BANDUNG, iNewsBandungRaya.id - Direktorat Reserse Siber Polda Jabar membongkar komplotan penipuan online bermodus jual beli mobil murah. Polisi menangkap 12 anggota komplotan penipuan yang bermarkas di Kabupaten Sidenreng Rappang (Sidrap) Sulawesi Selatan (Sulsel) itu.
Ke-12 anggota komplotan penipuan online via media sosial (medsos) itu antara lain berinisial UR, BS, NYL, MR, FN, DN, HB, NK, ARB, MD, MA, dan MDH.
Kabid Humas Polda Jabar Kombes Hendra Rochmawan mengatakan, kasus itu terungkap setelah polisi menerima laporan dari dua korban berinisial FFK dan NM, warga Jawa Barat.

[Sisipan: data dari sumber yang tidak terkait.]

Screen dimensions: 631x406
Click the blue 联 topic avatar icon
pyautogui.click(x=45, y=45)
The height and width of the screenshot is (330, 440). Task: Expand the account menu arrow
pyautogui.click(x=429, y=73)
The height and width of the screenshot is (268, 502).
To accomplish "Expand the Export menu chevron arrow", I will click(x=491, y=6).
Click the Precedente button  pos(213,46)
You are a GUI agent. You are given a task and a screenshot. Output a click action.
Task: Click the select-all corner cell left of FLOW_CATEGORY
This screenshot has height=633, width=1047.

Kronologi kejadian, kata Kabid Humas, berawal saat korban melihat unggahan di Facebook mengenai penjualan mobil dengan harga sangat murah dibandung harga pasaran.

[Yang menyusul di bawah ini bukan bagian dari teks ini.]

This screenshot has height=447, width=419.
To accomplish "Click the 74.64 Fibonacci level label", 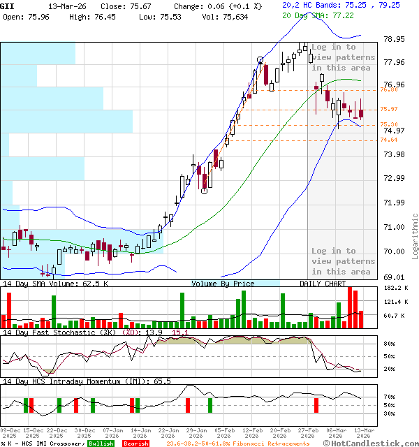I will tap(389, 140).
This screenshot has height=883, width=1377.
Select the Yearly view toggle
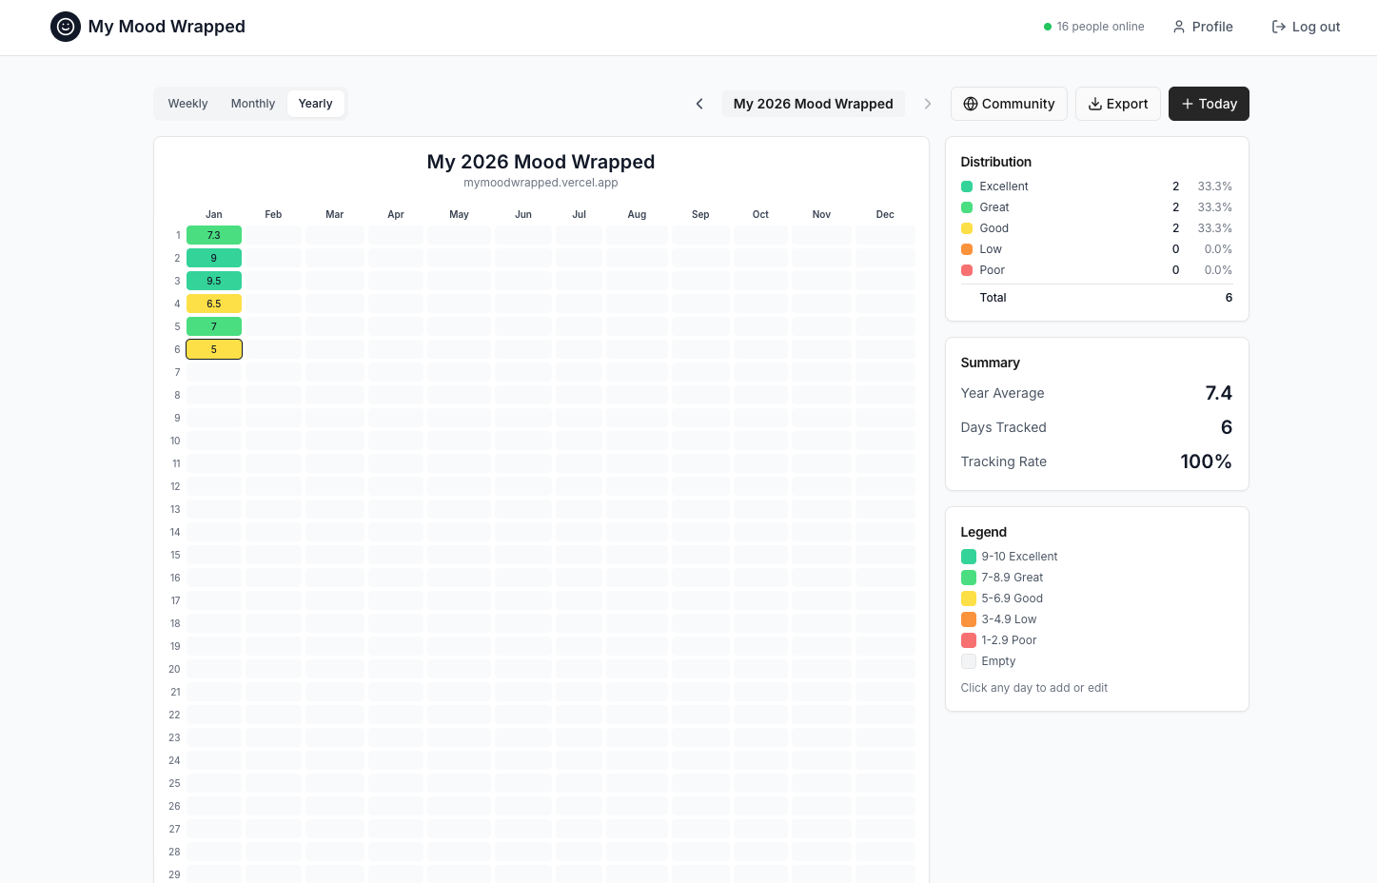(x=315, y=103)
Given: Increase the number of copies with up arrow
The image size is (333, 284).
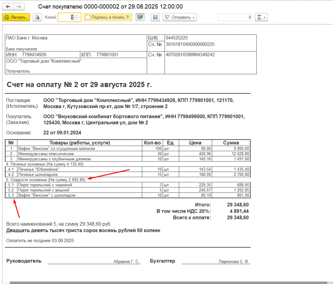Looking at the screenshot, I should [77, 15].
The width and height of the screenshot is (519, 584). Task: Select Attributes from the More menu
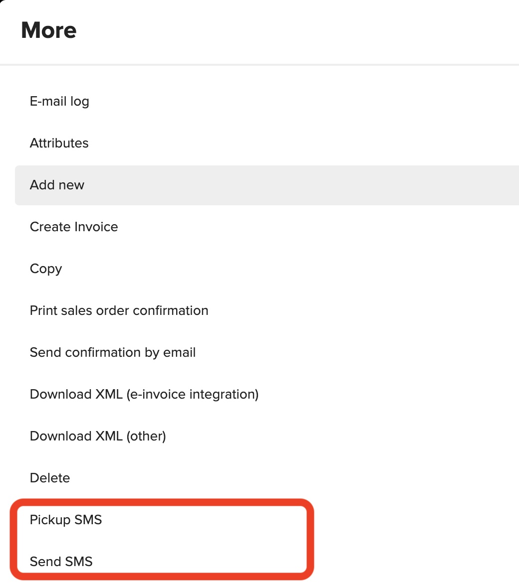point(59,143)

"Korban tergiur. Lalu menghubungi pelaku hingga berlanjut ke proses transaksi," kata Kabid Humas di Mapolda Jabar, Jumta (21/8/2026).
Kombes Hendra menyatakan, untuk meyakinkan korban, seorang pelaku berinisial UR mengaku anggota TNI. Saat video call dengan korban, pelaku UR mengenakan seragam TNI, menunjukkan Kartu Tanda Anggota (KTA), dan senjata api palsu.
"Pelaku ini mengaku anggota TNI untuk meyakinkan korban. Dalam postingan di media sosial, pelaku memamerkan baju dinas TNI," ujar Kombes Hendra.
Setelah itu korban terjerat dan percaya, tutur Kabid Humas, pelaku meminta korban membayar uang muka sebagai biaya pengiriman unit mobil menggunakan kargo.
Untuk lebih meyakinkan korban, para pelaku juga memperlihatkan video unit mobil yang sudah siap dikirim. Namun, setelah korban mengirim uang, mobil yang telah dipesan tak kunjung datang.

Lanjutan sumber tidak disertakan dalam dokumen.